Git Product home page Git Product logo

Comments (22)

shinaoka avatar shinaoka commented on September 2, 2024

Hi, I did not implement estimate of error bars simply because I did not see a need at that point.
There is no available error information in current h5 output file.

How do you propagate the errors of average sign in a Jackknife resampling?

from ct-hyb.

dombrno avatar dombrno commented on September 2, 2024

The idea would be to mimick a series of shorter QMC runs by splitting the full set of points of the simulation from a single run into bunches. We would then invert the BSE and obtain the dynamic susceptibility in imaginary bosonic frequency, based on each of these bunches. For this, what we would need is G2(l,l', omega_n) at each measurement point of the QMC simulation, if that is dumped anywhere?
Said differently, we are trying to avoid having to run a number of independent runs by analyzing the data of the long run we already have. but probably these data are not dumped, I would imagine this would be several Go large.

from ct-hyb.

dombrno avatar dombrno commented on September 2, 2024

In the old times, in the very first version of Alps, there was a function "evaluate" which actually had to be called once the QMC was finished, and did the all the averaging etc. Based on this architecture, it would have been possible to do the procedure mentioned above. But I understand that the new architecture probably does not give access to this fine-grained detail, which is not necessary, since the averaging is done at the end of the QMC run before results are dumped.

from ct-hyb.

shinaoka avatar shinaoka commented on September 2, 2024

It may be possible with the accumulator or alea libraries in ALPSCore.
Markus Wallerberger may be the right person to answer this technical question.
Alex, Emanuel, could you assign him to this thread?

from ct-hyb.

shinaoka avatar shinaoka commented on September 2, 2024

Alex, Emanuel, any idea?

from ct-hyb.

egull avatar egull commented on September 2, 2024

Yes. We have the FullBinning observable in the old ALPS. That one will keep a number of bins from the simulation (typically 128, I think) and fill them with the values.
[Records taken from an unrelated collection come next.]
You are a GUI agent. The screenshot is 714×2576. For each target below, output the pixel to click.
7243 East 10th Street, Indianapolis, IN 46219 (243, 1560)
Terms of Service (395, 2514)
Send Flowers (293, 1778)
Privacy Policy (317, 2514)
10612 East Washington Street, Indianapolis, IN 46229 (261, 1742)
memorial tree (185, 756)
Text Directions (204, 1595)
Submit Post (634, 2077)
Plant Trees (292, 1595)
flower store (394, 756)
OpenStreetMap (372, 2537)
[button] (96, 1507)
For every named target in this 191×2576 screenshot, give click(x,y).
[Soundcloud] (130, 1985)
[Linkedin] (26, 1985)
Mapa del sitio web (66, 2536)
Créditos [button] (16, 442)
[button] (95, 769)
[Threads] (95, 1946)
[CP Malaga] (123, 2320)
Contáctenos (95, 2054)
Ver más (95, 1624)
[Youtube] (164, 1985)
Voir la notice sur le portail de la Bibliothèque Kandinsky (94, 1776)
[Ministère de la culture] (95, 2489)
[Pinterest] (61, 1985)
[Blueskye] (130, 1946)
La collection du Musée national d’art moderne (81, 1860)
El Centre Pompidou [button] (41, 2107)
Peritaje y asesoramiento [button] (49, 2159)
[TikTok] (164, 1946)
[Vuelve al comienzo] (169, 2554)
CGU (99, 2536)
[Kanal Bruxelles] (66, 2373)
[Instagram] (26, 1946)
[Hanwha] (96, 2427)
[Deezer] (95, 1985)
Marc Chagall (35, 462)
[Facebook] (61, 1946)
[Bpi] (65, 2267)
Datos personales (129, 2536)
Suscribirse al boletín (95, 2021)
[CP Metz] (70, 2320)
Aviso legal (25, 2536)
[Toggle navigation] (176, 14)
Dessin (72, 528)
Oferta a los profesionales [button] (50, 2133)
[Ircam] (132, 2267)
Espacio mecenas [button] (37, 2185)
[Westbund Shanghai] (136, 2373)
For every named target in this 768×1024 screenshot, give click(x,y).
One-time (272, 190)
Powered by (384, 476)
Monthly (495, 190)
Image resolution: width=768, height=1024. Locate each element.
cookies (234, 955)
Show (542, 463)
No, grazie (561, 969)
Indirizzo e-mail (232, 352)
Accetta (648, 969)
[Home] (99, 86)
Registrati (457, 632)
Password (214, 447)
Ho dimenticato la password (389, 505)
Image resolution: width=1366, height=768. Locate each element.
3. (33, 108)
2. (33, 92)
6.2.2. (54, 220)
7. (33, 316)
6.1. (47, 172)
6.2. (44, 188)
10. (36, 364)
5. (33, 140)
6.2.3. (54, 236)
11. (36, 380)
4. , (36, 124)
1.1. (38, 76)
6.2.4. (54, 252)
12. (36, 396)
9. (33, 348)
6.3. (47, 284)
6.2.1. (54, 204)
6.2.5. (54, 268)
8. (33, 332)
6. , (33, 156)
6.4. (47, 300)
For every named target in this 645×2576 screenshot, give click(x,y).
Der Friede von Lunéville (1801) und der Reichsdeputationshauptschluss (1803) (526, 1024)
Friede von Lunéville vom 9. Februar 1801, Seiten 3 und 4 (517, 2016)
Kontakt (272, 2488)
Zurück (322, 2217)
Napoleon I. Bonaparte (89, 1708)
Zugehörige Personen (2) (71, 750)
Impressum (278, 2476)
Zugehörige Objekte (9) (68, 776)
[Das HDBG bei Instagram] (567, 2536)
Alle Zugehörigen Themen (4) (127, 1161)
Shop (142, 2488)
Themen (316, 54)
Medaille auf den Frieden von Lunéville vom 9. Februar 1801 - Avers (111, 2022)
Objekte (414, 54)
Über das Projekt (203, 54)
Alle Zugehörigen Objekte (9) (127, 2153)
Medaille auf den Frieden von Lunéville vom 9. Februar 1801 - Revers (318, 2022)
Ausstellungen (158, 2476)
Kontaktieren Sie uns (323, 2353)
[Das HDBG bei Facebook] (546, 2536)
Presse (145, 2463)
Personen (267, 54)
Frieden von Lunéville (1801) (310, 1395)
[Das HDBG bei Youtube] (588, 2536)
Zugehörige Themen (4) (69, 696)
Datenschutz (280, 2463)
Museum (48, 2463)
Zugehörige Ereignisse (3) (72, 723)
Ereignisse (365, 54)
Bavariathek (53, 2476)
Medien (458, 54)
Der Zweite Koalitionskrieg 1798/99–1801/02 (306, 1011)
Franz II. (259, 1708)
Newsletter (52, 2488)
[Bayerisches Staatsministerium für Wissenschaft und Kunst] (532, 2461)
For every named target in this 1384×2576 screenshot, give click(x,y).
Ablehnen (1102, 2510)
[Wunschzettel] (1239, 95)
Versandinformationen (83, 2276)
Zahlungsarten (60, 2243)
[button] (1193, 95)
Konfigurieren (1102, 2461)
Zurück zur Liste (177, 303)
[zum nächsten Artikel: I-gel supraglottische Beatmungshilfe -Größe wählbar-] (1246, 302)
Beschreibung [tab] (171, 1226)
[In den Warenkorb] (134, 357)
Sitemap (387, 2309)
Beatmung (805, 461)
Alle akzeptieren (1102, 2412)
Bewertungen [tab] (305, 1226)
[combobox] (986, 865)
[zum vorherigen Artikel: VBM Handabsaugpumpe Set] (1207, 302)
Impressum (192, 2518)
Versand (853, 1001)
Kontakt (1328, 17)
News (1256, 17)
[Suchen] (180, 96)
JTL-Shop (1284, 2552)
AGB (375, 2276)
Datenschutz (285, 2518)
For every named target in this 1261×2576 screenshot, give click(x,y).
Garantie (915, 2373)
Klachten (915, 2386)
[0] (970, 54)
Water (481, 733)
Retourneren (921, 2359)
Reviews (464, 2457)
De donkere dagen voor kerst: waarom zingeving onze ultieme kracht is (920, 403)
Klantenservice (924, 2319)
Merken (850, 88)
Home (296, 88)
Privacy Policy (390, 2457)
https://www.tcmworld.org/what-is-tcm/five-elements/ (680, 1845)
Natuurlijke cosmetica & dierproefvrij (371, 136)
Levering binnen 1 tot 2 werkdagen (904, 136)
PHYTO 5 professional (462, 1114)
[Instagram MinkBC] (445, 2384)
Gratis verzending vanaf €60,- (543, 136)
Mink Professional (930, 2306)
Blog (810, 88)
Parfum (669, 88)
They are then written into the HDF5 file. A BS equation calculation can then take the data from the bins and post process them.
A word of warning though: this will require 128 times the storage for the HDF5 file (and in memory), which is substantial for vertex functions.
Hiroshi, to enable this you would have to find the accumulator and change it from mean or nobinning to fullbinning. @dombrno would then have to rerun the calculation.
With the new ALPS we have the same capabilities, just the rewrite of the ALEA has the binning procedure optimized a bit. A paper is in preparation.

from ct-hyb.

dombrno avatar dombrno commented on September 2, 2024

I understand, that makes sense: I remember that in the course of adapting the old Alps code (segment) for my needs (expand it to two orbitals, and use non diagonal hybridization function), I replaced the proposed accumulators with others which did not do any binning, and enjoyed a much more compact output file (I did not check memory consumption, and I was only calculating single-particle GF).

from ct-hyb.

egull avatar egull commented on September 2, 2024

So... how can we help? Should we get you a version that can do binning so you can try?

from ct-hyb.

dombrno avatar dombrno commented on September 2, 2024

I think that before anything is done, I should assess the memory and storage which are needed at the moment, and consider how much more the hardware is able to handle on my side.

from ct-hyb.

shinaoka avatar shinaoka commented on September 2, 2024

Thank you, Emanuel.

@dombrno
I want to ask you a real need for your BS equation stuff.
What if you just run the CT-HYB solver several times with different random seeds?
This may also give some estimates of error bars.

from ct-hyb.

dombrno avatar dombrno commented on September 2, 2024

Yes, that is an option.

Maybe we can keep this feature as a "nice to have" option, but I would give it the lowest priority.

from ct-hyb.

dombrno avatar dombrno commented on September 2, 2024

For what it's worth, with the current code, the h5 file is 100 Mo large, while, and the calculation consumes 5Go RAM. The available RAM is 128Go on my hardware, so I could probably use up to 20 bins, if this option were ever implemented.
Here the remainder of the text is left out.